Summary: Brick Multiplexing: RFE: Need a backup for brick process with multiplexing to avoid single point of failure
Product: [Community] GlusterFS Reporter: Nag Pavan Chilakam <nchilaka>
Component: coreAssignee: bugs <bugs>
Status: CLOSED EOL QA Contact:
Severity: high Docs Contact:
Priority: unspecified    
Version: 3.10CC: bugs, jeff
Target Milestone: ---Keywords: Triaged
Target Release: ---   
Hardware: Unspecified   
OS: Unspecified   
Whiteboard:
Fixed In Version: Doc Type: If docs needed, set a value
Doc Text:
Story Points: ---
Clone Of: Environment:
Last Closed: 2018-06-20 18:28:26 UTC Type: Bug
Regression: --- Mount Type: ---
Documentation: --- CRM:
Verified Versions: Category: ---
oVirt Team: --- RHEL 7.3 requirements from Atomic Host:
Cloudforms Team: --- Target Upstream Version:
Embargoed:

Description Nag Pavan Chilakam 2017-03-27 11:37:01 UTC
Description of problem:
=======================
Currently with brick multiplexing we avoid spawning dedicated process for each brick hosted on a node.
While this is the theme of brick multiplexing, we need to also make sure a way to have a backup , can be in the form of process or a different infra so that one process is not a single point of failure.
For eg: lets say we have 50 volumes, host on a gluster cluster of say 2 nodes
Now, when there is a single brick process for all the bricks in each node.
what if the that process gets,killed? then all the bricks in that node gets killed.
Instead why not have a HA or replica or some other infra such that there is no single point of failure. say instead of having 1 process, I can have two processes which are replica of each other.

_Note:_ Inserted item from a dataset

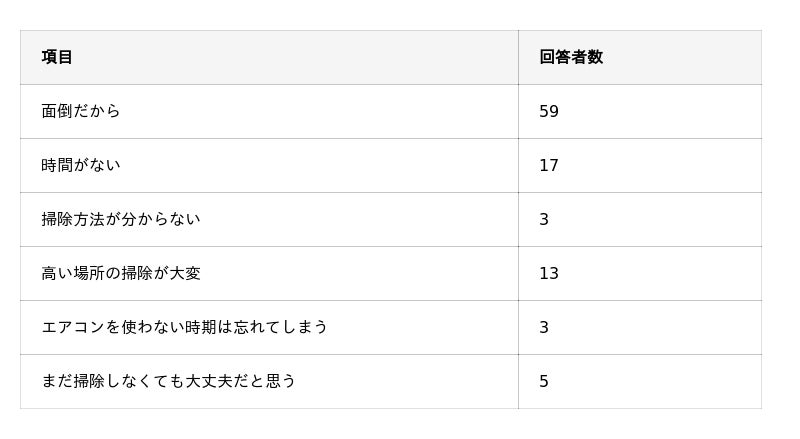Click the value 59 cell
The width and height of the screenshot is (800, 439).
(x=640, y=111)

In this way we have a high availability and also we have brought down the number of process from 50 to 2 using Brick multiplexing

Version-Release number of selected component (if applicable):
[root@dhcp35-192 ~]# rpm -qa|grep gluster
glusterfs-libs-3.10.0-1.el7.x86_64
glusterfs-api-3.10.0-1.el7.x86_64
glusterfs-debuginfo-3.10.0-1.el7.x86_64
glusterfs-3.10.0-1.el7.x86_64
glusterfs-fuse-3.10.0-1.el7.x86_64
glusterfs-cli-3.10.0-1.el7.x86_64
glusterfs-rdma-3.10.0-1.el7.x86_64
glusterfs-client-xlators-3.10.0-1.el7.x86_64
glusterfs-server-3.10.0-1.el7.x86_64
[root@dhcp35-192 ~]#

Comment 1 Jeff Darcy 2017-03-27 12:10:03 UTC
Replication needs to be across nodes to be meaningful anyway, since node failures (or node-specific network failures) are the most common kind in practice.  We already have a requirement that members of a replica/EC set be on different nodes (though we do allow users to override).  New infrastructure to mirror processes on the same node would add complexity rivaling that of multiplexing itself, and lose significant performance, for very little gain in reliability.

Comment 3 Shyamsundar 2018-06-20 18:28:26 UTC
This bug reported is against a version of Gluster that is no longer maintained
(or has been EOL'd). See https://www.gluster.org/release-schedule/ for the
versions currently maintained.

As a result this bug is being closed.

If the bug persists on a maintained version of gluster or against the mainline
gluster repository, request that it be reopened and the Version field be marked
appropriately.